Negotiators also agreed to increase funding to support the efforts of the strategic plan, though specific targets for percentages or amounts are to be worked out by the time of the COP 11 meeting, scheduled for 2012 in New Delhi, India.
The third key agreement is a new protocol to ensure that benefits flow back to countries and indigenous peoples who supply genetic resources that are commercialized. Developing countries had wanted the provisions of the access and benefit-sharing protocol to apply retroactively. They had also hoped for the agreement to specifically assign responsibility for tracking the use of genetic materials to patent offices, research universities, scientific journals, and other "checkpoints." Retroactivity was stripped from the final text, though the agreement now calls for the investigation of a "global multilateral benefit-sharing mechanism" to address cases where plant or animal resources were commercialized prior to the new agreement. And how to enforce compliance will be left up to each country. "It is not the text we would write ourselves, but it is a good compromise," says Paulino Franco de Carvalho, head of the Brazilian delegation.
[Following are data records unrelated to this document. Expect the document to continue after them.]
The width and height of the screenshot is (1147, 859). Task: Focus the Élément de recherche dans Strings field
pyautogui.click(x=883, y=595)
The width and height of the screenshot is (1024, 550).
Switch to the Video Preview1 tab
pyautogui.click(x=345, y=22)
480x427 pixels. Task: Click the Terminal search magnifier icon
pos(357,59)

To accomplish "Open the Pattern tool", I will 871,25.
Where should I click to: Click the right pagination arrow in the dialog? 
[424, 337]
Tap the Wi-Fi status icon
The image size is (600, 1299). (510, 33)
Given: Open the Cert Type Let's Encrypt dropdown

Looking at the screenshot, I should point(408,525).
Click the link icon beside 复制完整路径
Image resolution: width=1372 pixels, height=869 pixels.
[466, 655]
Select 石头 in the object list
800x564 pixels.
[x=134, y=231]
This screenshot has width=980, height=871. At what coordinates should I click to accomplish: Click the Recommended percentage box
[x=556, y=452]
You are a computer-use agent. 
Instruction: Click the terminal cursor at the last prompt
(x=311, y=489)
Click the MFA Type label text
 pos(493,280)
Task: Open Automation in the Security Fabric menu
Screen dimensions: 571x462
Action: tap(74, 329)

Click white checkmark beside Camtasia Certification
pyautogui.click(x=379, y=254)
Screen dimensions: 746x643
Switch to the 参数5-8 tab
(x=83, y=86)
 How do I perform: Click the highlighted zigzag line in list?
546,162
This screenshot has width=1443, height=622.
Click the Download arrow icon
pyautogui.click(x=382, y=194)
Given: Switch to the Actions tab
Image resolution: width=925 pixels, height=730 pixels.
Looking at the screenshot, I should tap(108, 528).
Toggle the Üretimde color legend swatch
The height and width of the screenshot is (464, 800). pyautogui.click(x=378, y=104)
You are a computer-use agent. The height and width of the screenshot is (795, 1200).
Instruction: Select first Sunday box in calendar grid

Among other business, delegates agreed to call for a moratorium on geoengineering schemes and to endorse a request to the United Nations General Assembly to create an Intergovernmental Science-policy Platform on Biodiversity and Ecosystem Services that would produce scientific assessments on biodiversity issues much as the Intergovernmental Panel on Climate Change works on the science of climate change. "We're quite excited about this, it's really needed," says Thomas Elmqvist, an ecologist at Stockholm University and a member of the Swedish delegation.